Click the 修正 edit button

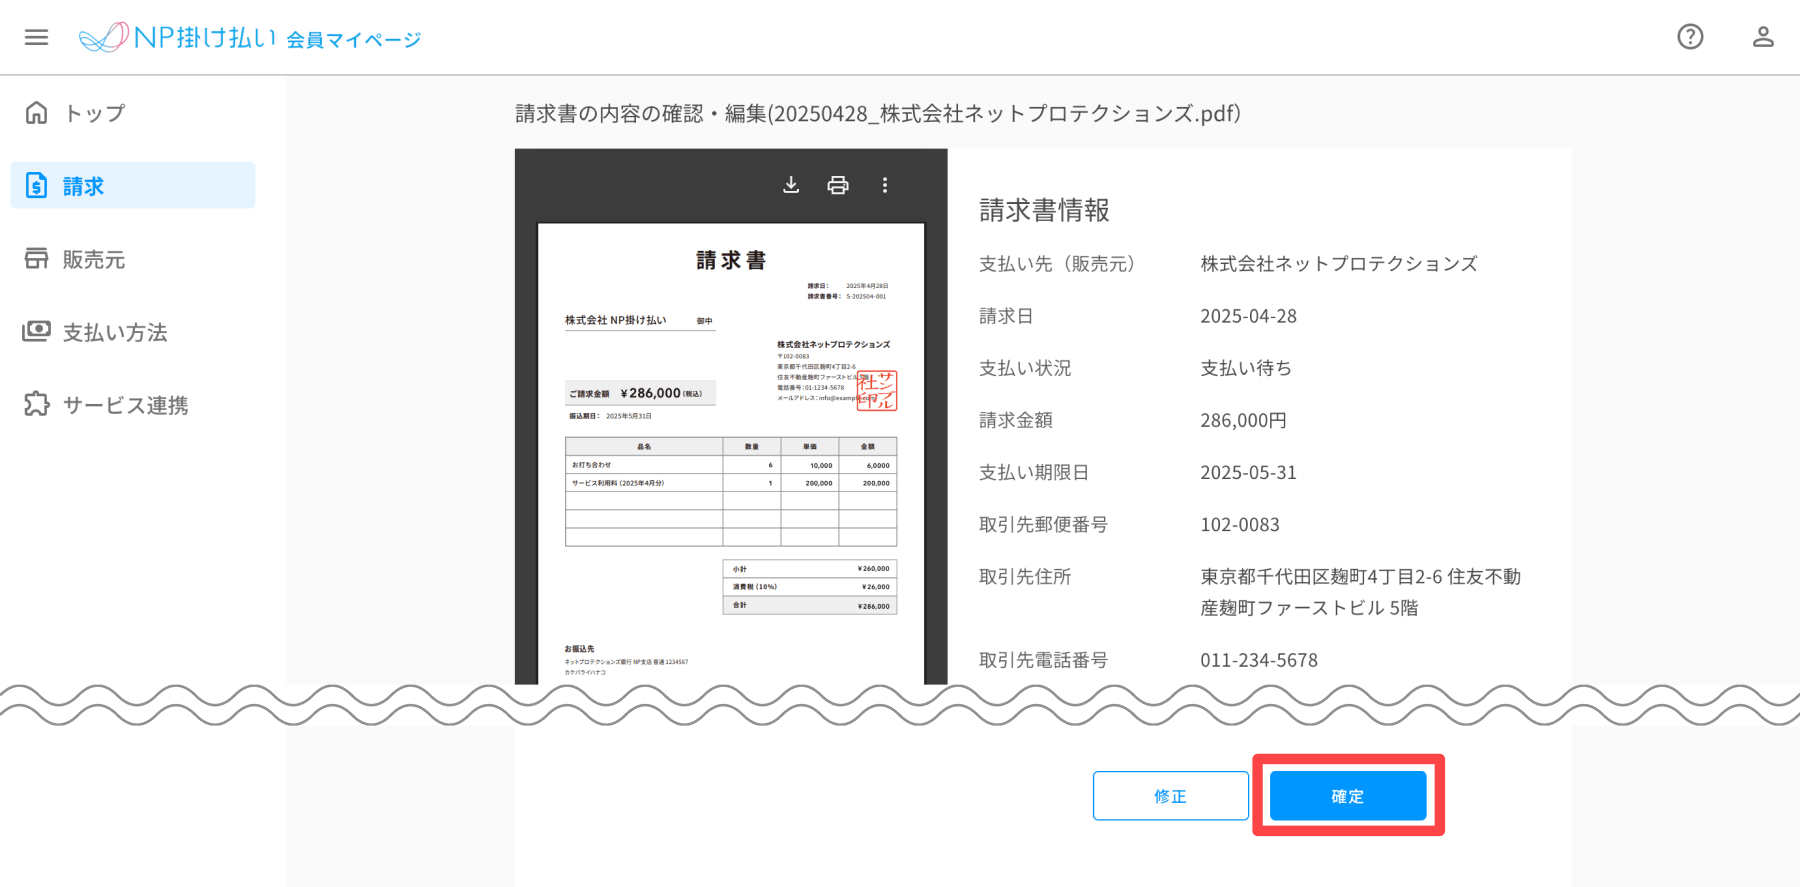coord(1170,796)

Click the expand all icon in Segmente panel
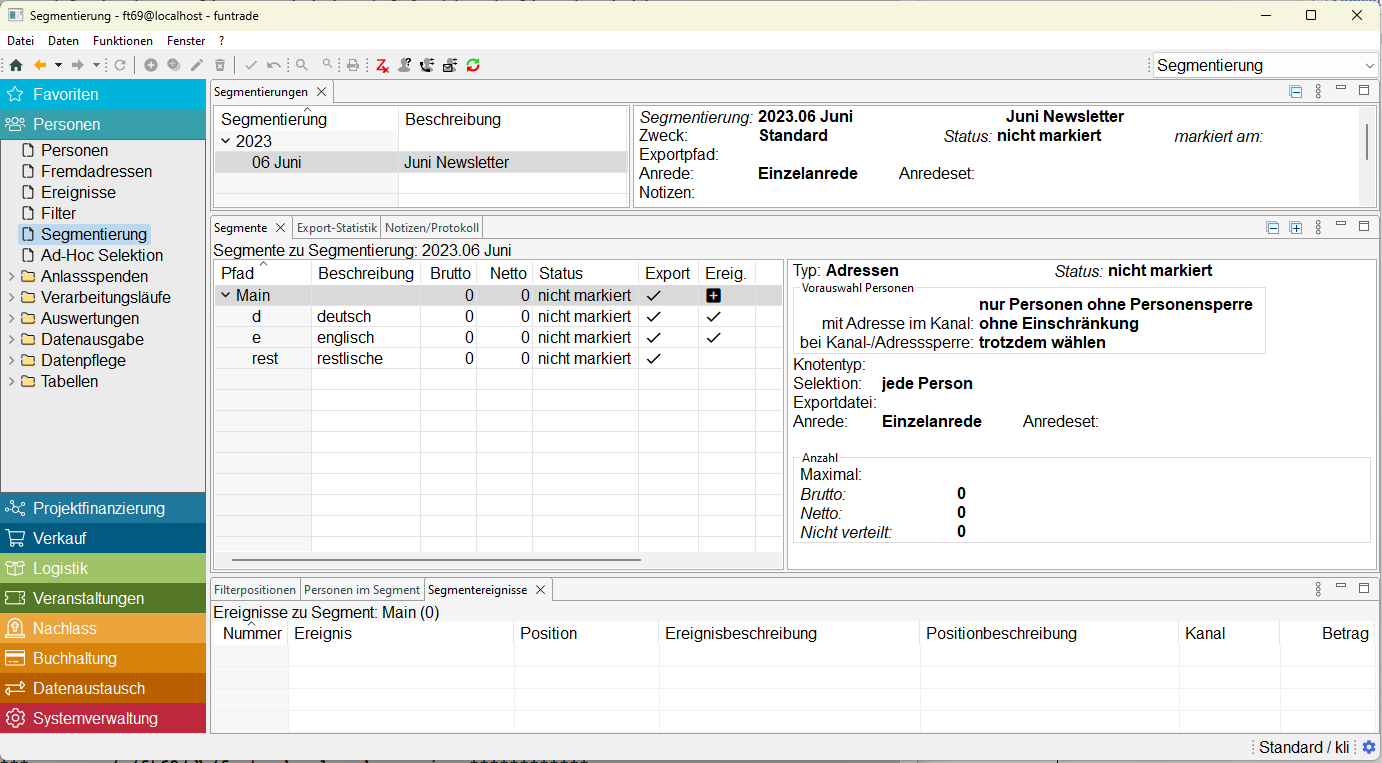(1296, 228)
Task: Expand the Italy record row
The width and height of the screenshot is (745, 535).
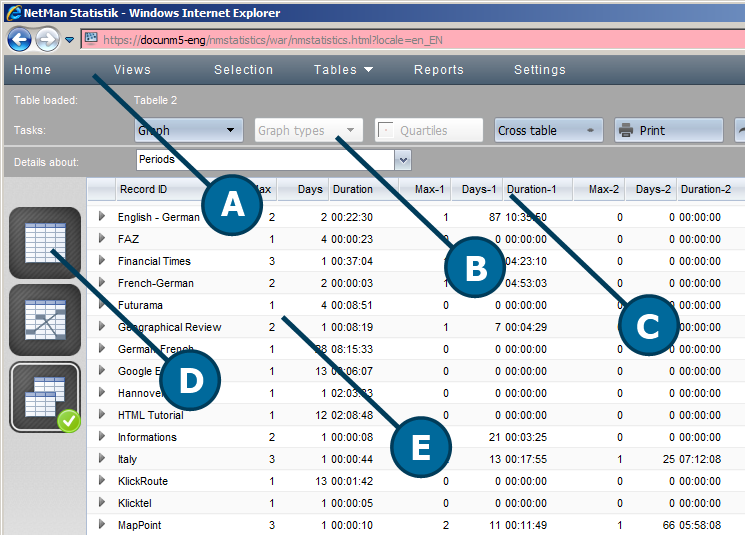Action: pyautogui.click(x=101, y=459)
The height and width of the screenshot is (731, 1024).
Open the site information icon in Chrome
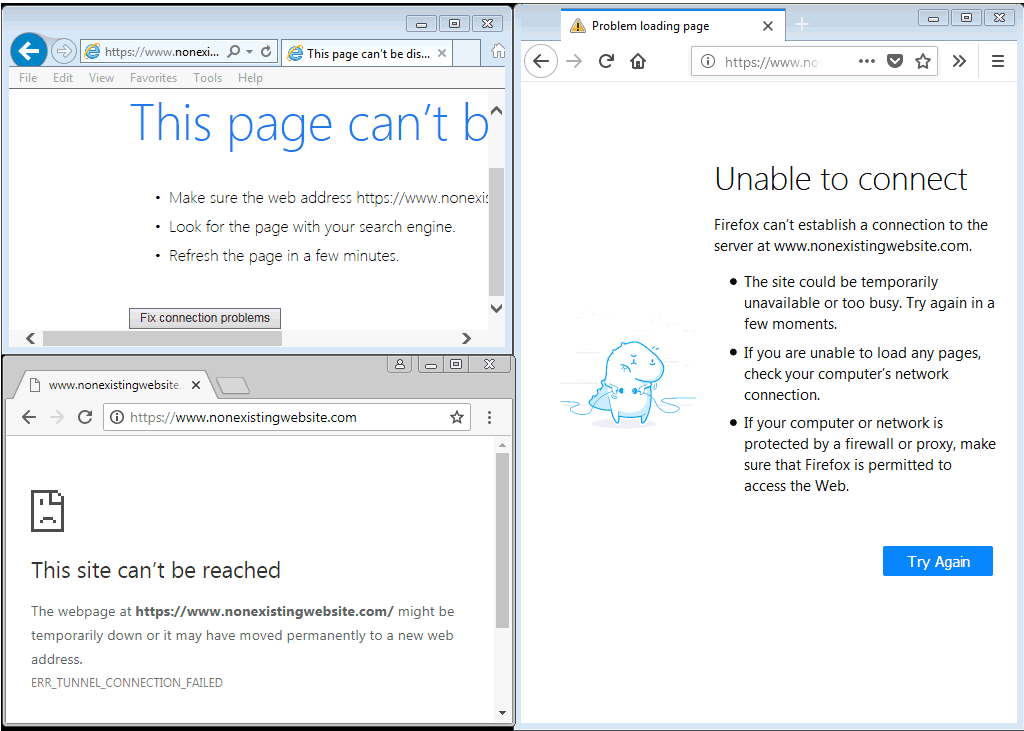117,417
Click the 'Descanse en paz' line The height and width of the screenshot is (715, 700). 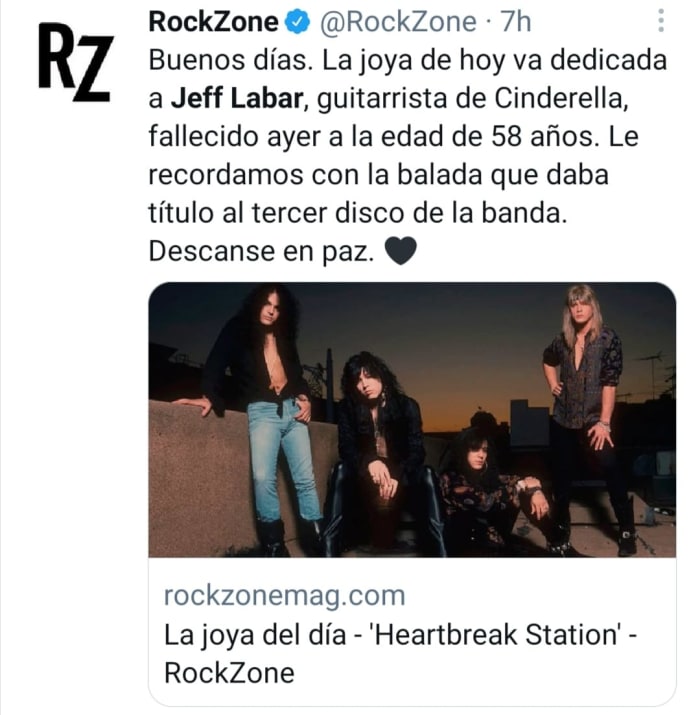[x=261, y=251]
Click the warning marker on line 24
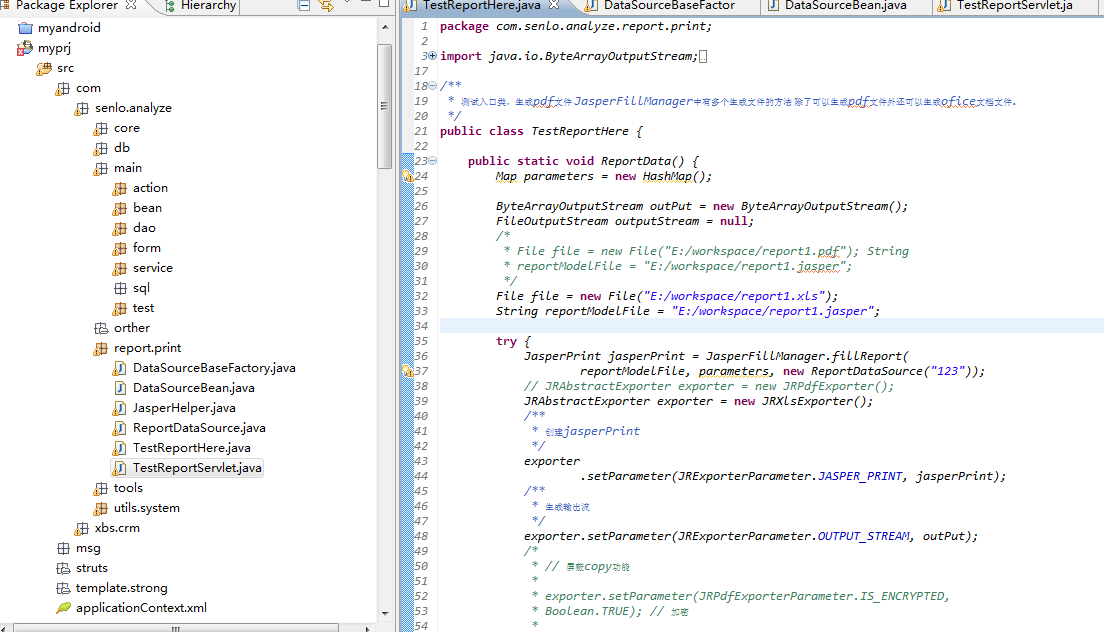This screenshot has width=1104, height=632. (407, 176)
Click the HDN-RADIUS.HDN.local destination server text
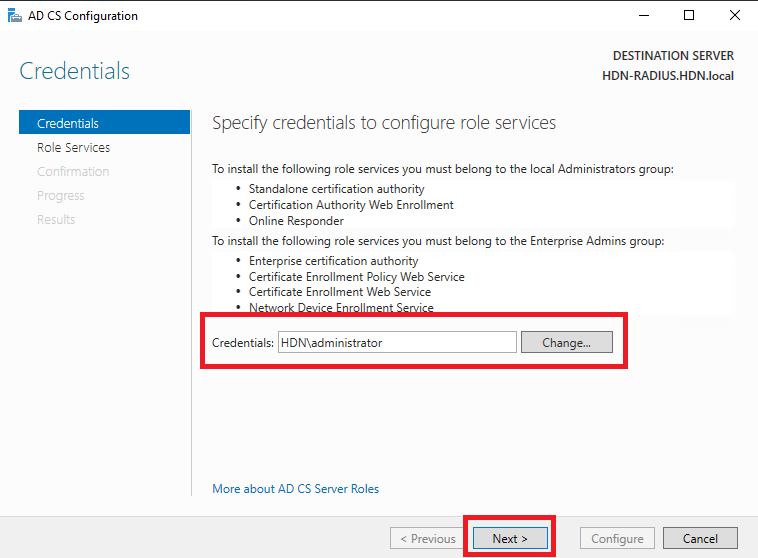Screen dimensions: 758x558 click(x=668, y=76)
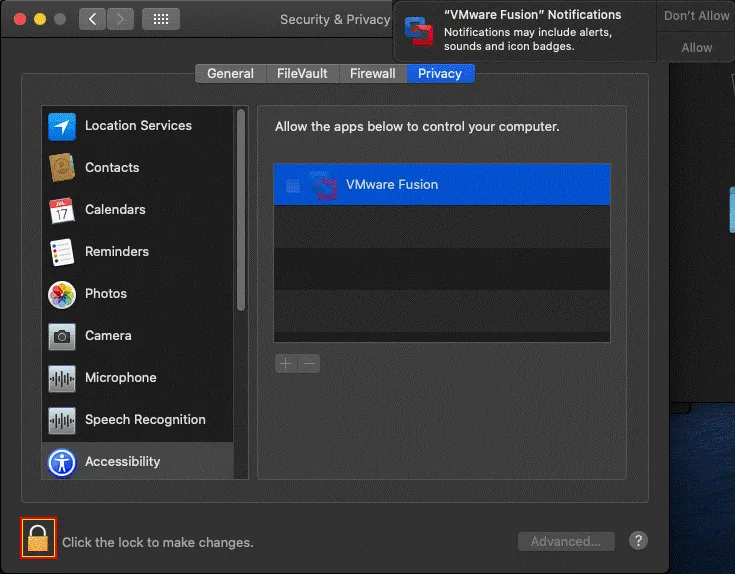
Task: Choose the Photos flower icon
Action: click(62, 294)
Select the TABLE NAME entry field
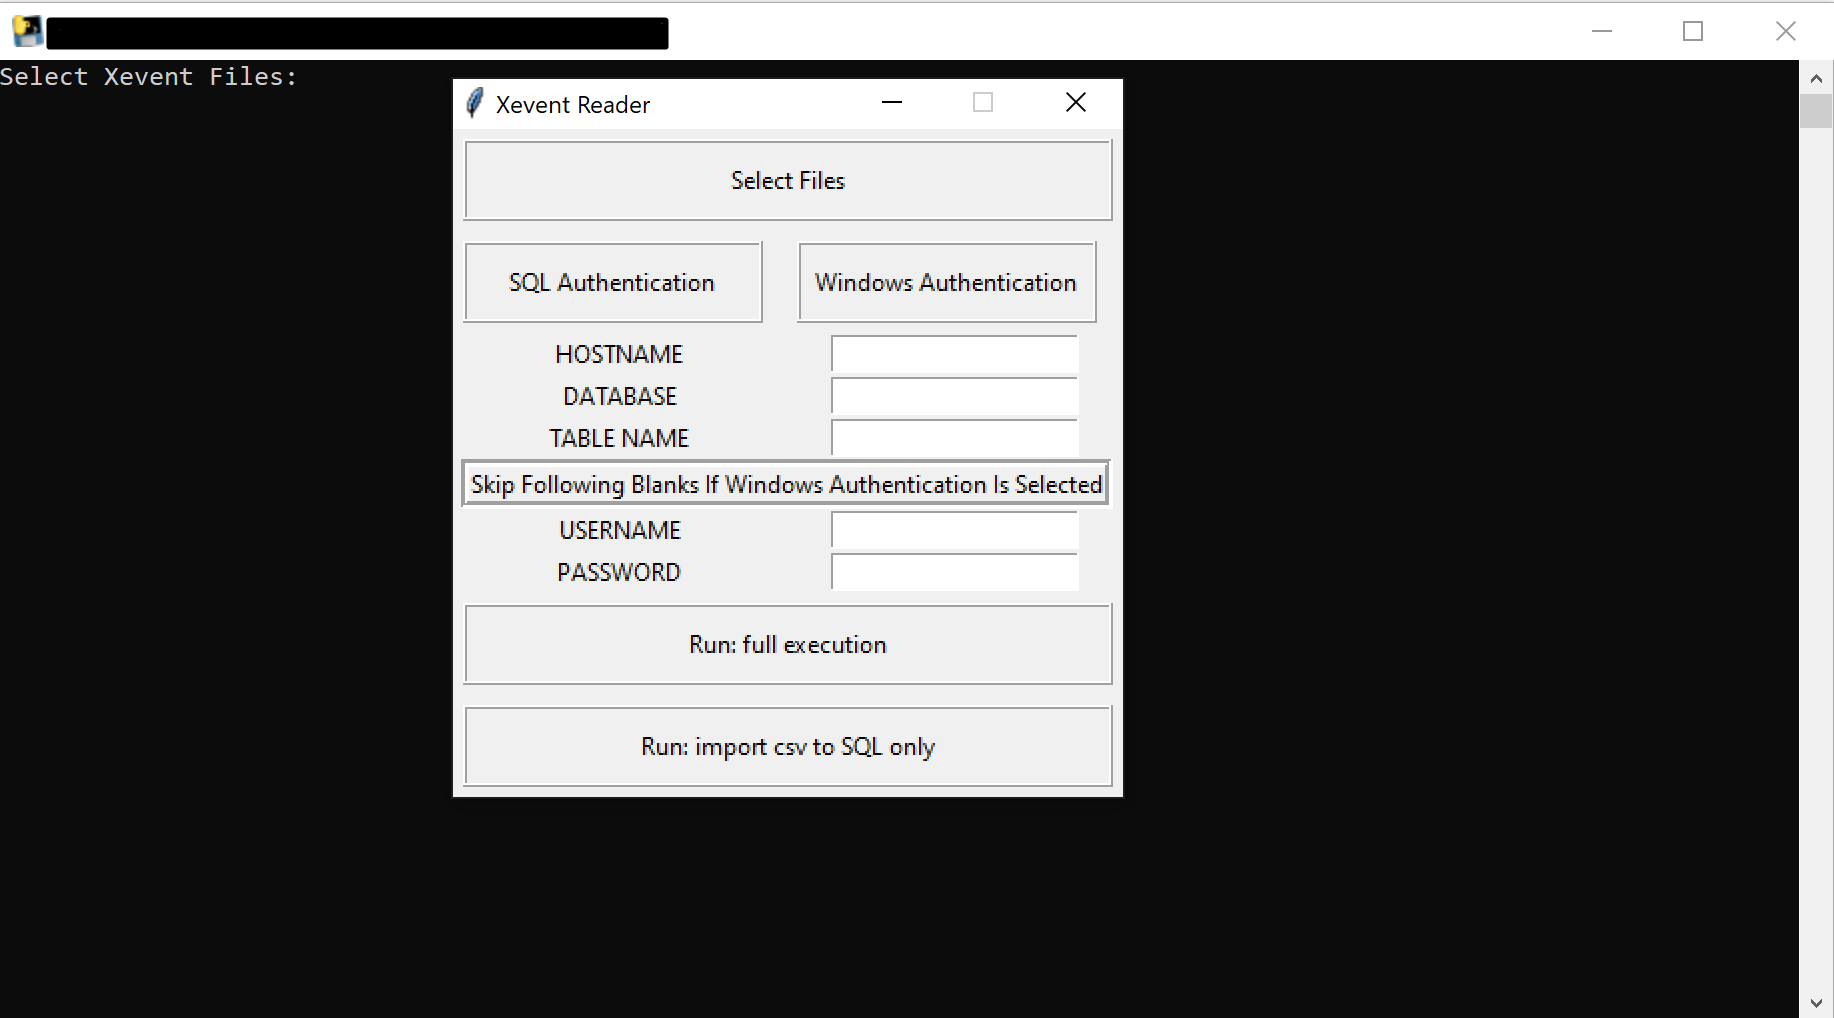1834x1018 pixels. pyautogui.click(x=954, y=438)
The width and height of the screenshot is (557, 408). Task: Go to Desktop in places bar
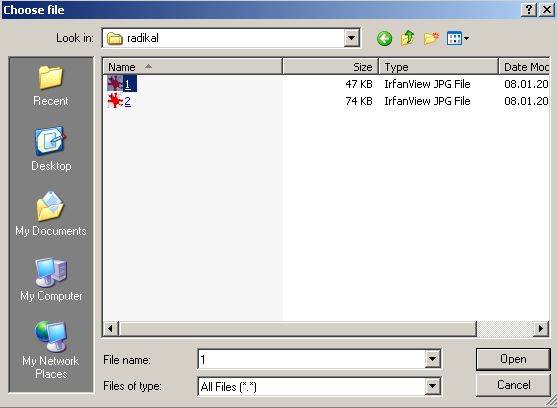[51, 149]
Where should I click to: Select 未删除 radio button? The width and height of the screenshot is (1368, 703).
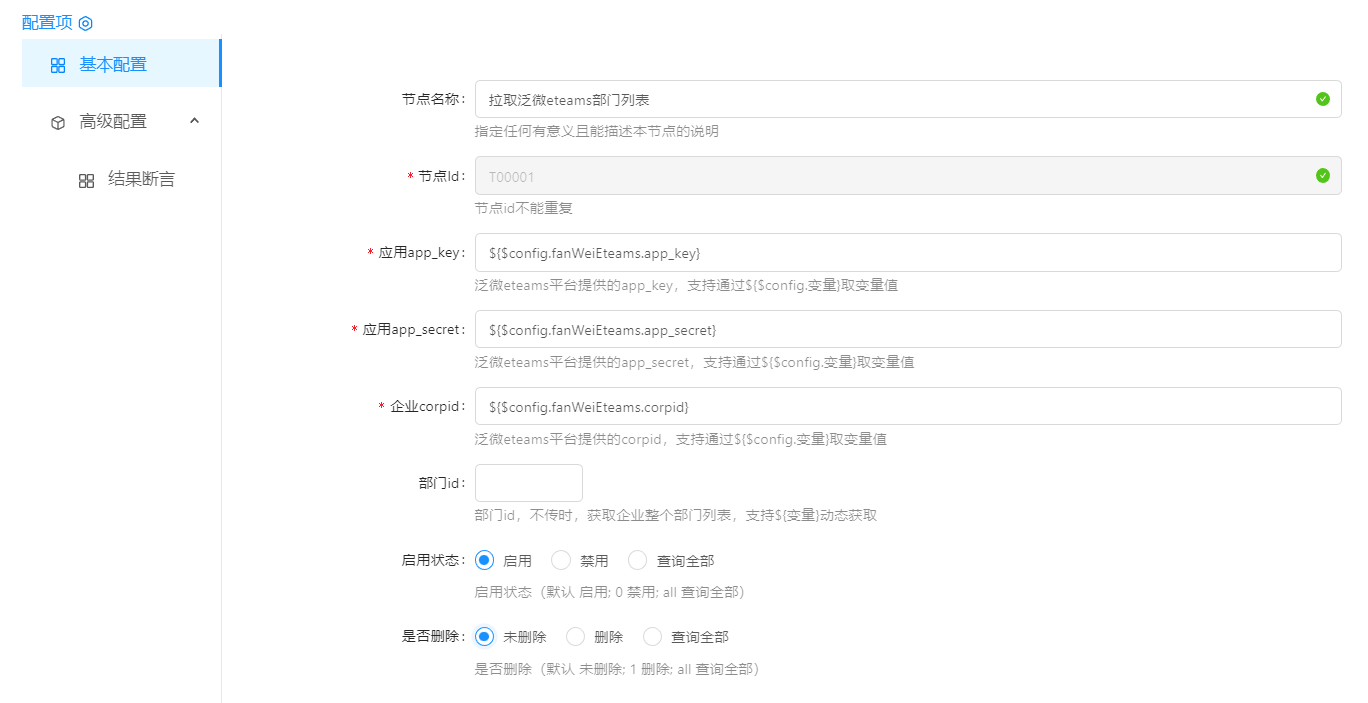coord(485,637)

┄┄┄┄┄┄┄┄┄┄

Begin at the line containing "Click the warning marker on line 24" and write out every line to the end of the data exactly. Skip the pictures.

- The answer -
Click the warning marker on line 24
This screenshot has width=1104, height=632. (407, 176)
Click the HDN-RADIUS.HDN.local destination server text
Screen dimensions: 758x558 click(x=668, y=76)
Task: Choose the Photos flower icon
Action: click(62, 294)
Select the TABLE NAME entry field
1834x1018 pixels. pyautogui.click(x=954, y=438)
The width and height of the screenshot is (557, 408). Task: Go to Desktop in places bar
[51, 149]
Where should I click to: Select 未删除 radio button? The width and height of the screenshot is (1368, 703).
coord(485,637)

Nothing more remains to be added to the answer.